Use of photosensitive, antibody directed liposomes to destroy target populations of cells in bone marrow: a potential purging method for autologous bone marrow transplantation

Abstract

Liposomes containing the photosensitive dye sulphonated aluminium phthalocyanine (AlSPc) were coupled to polyclonal sheep anti-mouse-Ig antibody and bound to cells coated with specific mouse monoclonal antibody. When illuminated with red light, the AlSPc in the liposomes was activated to produce singlet oxygen and the antibody and liposome targeted cells were destroyed. DW-BCL cells (an Epstein Barr virus immortalised B-cell line) were targeted with an anti-B-cell antibody (8A) and killed specifically, both alone and in the presence of bone marrow mononuclear cells (BM-cells), without phototoxic effects on the untargeted bone marrow CFU-GM progenitor cells. The presence of an excess of non-target cells did not interfere with antibody and liposome binding, or light access to target cells. Similar results were obtained with T-lymphocytes as target cells using anti-CD3 antibody.

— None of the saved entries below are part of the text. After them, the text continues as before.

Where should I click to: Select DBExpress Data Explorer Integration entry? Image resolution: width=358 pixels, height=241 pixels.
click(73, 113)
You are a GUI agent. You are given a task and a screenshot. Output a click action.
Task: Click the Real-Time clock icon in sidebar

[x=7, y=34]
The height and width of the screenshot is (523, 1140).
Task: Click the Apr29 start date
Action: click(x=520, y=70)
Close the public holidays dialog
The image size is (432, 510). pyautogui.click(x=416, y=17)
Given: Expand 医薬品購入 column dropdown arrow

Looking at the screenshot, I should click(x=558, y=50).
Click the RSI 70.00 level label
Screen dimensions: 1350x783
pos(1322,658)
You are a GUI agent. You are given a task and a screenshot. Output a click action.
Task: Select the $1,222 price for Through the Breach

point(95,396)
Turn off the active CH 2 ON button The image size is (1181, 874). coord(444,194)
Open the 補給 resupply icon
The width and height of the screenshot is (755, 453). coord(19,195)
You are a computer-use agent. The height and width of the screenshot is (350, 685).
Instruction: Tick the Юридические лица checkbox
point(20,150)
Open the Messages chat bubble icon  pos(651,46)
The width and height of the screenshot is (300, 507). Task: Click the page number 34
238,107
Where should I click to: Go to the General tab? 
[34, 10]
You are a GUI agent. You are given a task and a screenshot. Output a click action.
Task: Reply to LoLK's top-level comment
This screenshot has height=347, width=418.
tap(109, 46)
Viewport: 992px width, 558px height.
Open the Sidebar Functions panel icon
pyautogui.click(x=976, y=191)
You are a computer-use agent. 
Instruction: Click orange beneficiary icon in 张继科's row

Specific targeting to the B-cells was demonstrated in the cell mixtures by use of fluorescent microscopy combined with a sensitive technique to detect low levels of AlSPc fluorescence, a cooled charge couple device (CCD) camera. This was also able to show low levels of non-specific background binding of AlSPc to BM-cells and a small population of cells that took up AlSPc in the absence of antibody. The latter were shown to be monocytes by flow cytometry.